Bon, le chef Francesco Fezza est Italien — tout comme le sommelier Bernardo Borrelli — mais ne pensez pas trouver ici la moindre pizza. Nous ne sommes pas dans une trattoria mais dans un restaurant bistronimique où la bistronomie n’est pas grégaire comme dans tant d’établissements qui se ressemblent, mais raffinée. Dès la lecture de la carte, on comprend que le chef a des affinités avec le Japon. Mais ce n’est pas un simple effet de mode qui galvaude des plats classiques avec des sauces et condiments asiatiques jusqu’à la « japonaiserie ».
Non, non, tout ici est pensé et repensé avec une véritable ingéniosité, une qualité exceptionnelle des produits, une maîtrise parfaite des cuissons et des assaisonnements, une inventivité qui marie les cultures sans jamais las altérer. C’est une cuisine subtilement intelligente, également soucieuse de ne rien perdre et d’utilser ce que la nature offre et pas seulement les parties nobles. C’est original sans esbroufe, conjugué avec harmonie et Francesco Fezza a un vrai talent de « marieur » de produits sans que ce ne soit jamais du « n’importe quoi », mais au contraire des résultats époustouflants d’inventivité et d’accord des saveurs, de véritables « assiettes symphoniques » où chaque ingrédient est parfaitement à sa place, relayant son voisin en le mettant en valeur et ainsi de suite. Une chaîne du goût comme un langage.
Mon cavalier du jour était Michel Bridenne, dessinateur de presse bien connu dont je reparlerai plus loin. En entrée, il a été tenté par la « langue de bœuf laquée, couteaux, chimichurri, feuilles d’huîtres », une manière de traiter la langue de bœuf — cet abat autrefois présent dans tous les manages, généralement servi avec une sauce piquante — lui conférant de la noblesse et, pour insolite qu’elle soit, l’alliance avec les couteaux lui apportait un petit goût iodé et salin qui la mettait vraiment en valeur.
Quant à moi, ayant vécu cnq années en Italie, je n’ai pas résisté aux « Tagliatelles de seiche, œufs de harengs, wasabi, avocat » car j’adore les céphalopodes au point de leur avoir consacré un petit livre* et je trouve que l’encre de seiche est un condiment fabuleux. Le plat est en photo sous le titre et on peut voir à quel point il est harmonieux. La subtilité consiste à n’avoir pas mis l’encre de seiche dans les tagliatelles — ce que j’avais imaginé — mais à l’utiliser en condiment, les œufs de harengs (ainsi nommés mais qui sont en fait des perles de hareng fumé façonnées par la cuisine moléculaire et parfois colorées à l’encre de seiche, qu’on appelle arhenka en Scandinavie) ou avruga en Russie) apportant un contrepoint bienvenu tandis que l’avocat liait le tout avec douceur.

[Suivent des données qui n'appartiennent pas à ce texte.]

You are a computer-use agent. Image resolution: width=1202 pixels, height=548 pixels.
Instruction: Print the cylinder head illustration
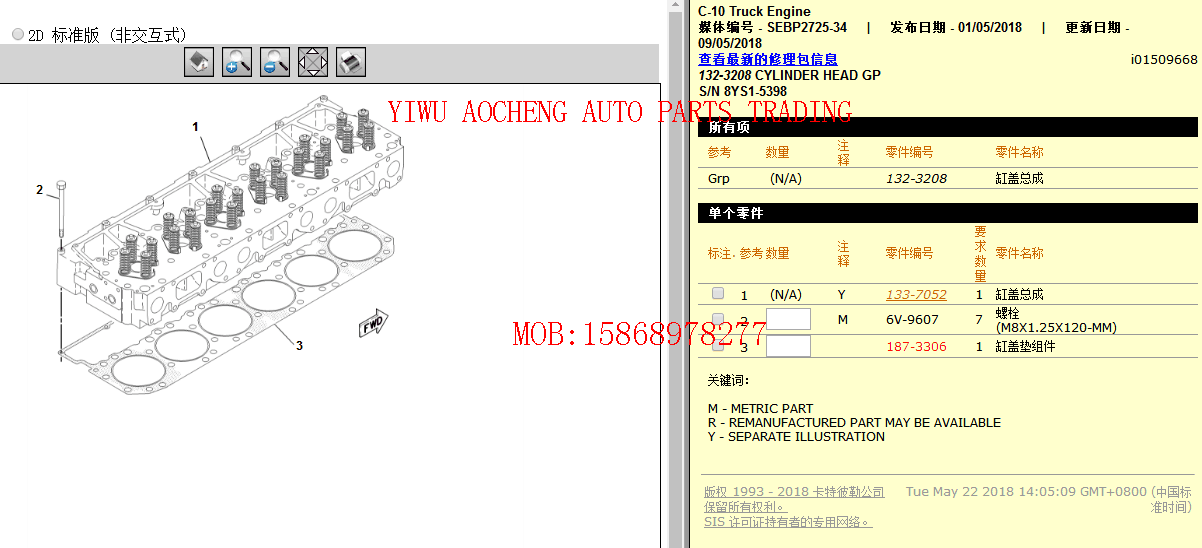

Mais ce que j’ai vraiment adoré, c’est le petit ragoût qui l’accompagnait, fait avec la tête de la seiche et ses tentacules et lié à l’encre. Un régal, qui plus est équitable.
En plat, mon commensal a choisi le rouget en ketaifi (le kadaïf des Arabes) et cette robe de vermicelles rôtis lui allait superbement tout en préservant la chair du rouget et en lui assurant du moelleux. La note végétale du gyoza équilibrait la plat, formant une trilogie gourmande.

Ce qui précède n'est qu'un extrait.